Stored data entries:

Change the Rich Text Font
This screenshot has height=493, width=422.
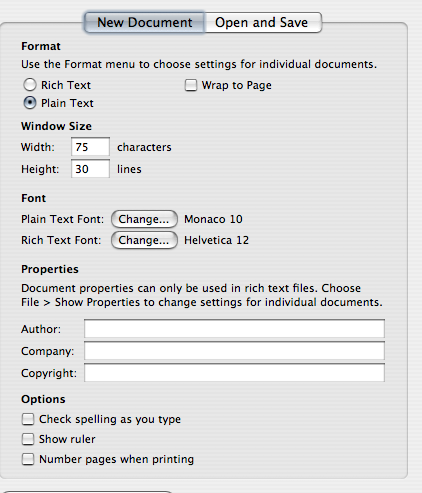[x=144, y=240]
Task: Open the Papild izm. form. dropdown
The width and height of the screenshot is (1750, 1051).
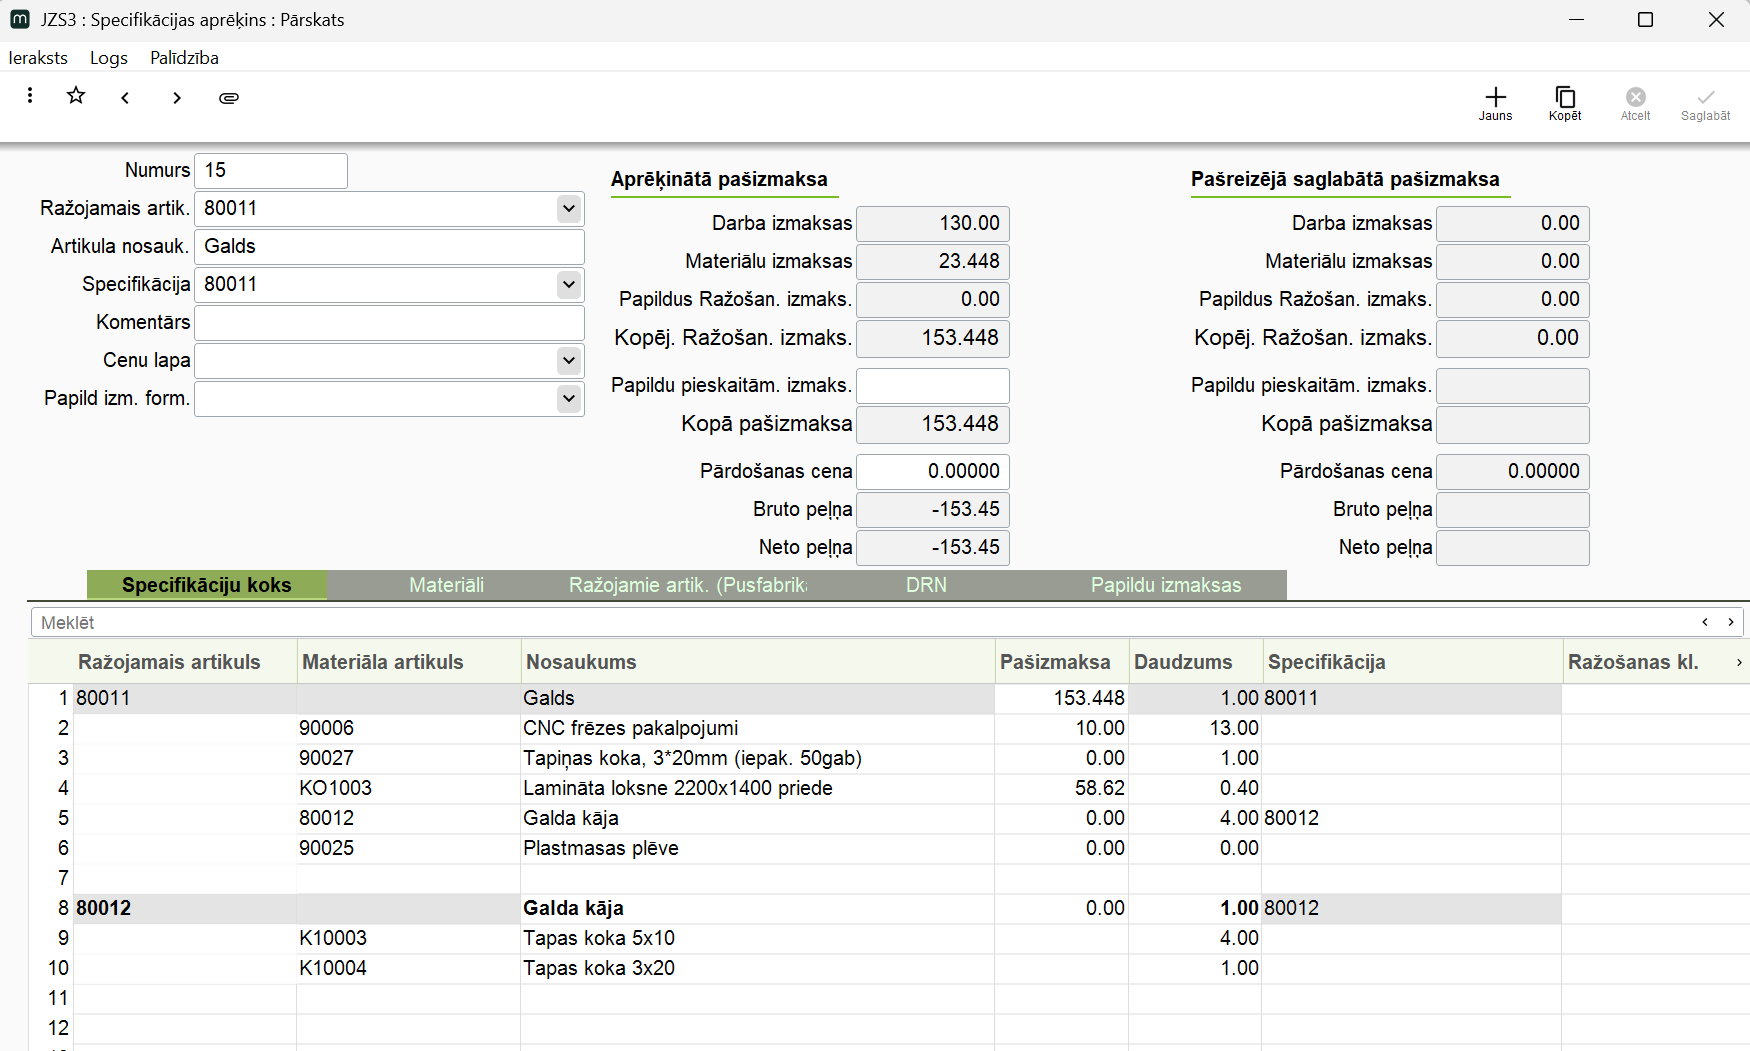Action: [x=568, y=399]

*TASK REQUIREMENTS*. Restate word for word the lines from the one holding "The width and" down through the last line of the records above, and do not include the pictures.

*RESPONSE TO THIS TASK*.
The width and height of the screenshot is (1750, 1051).
Action: [x=568, y=399]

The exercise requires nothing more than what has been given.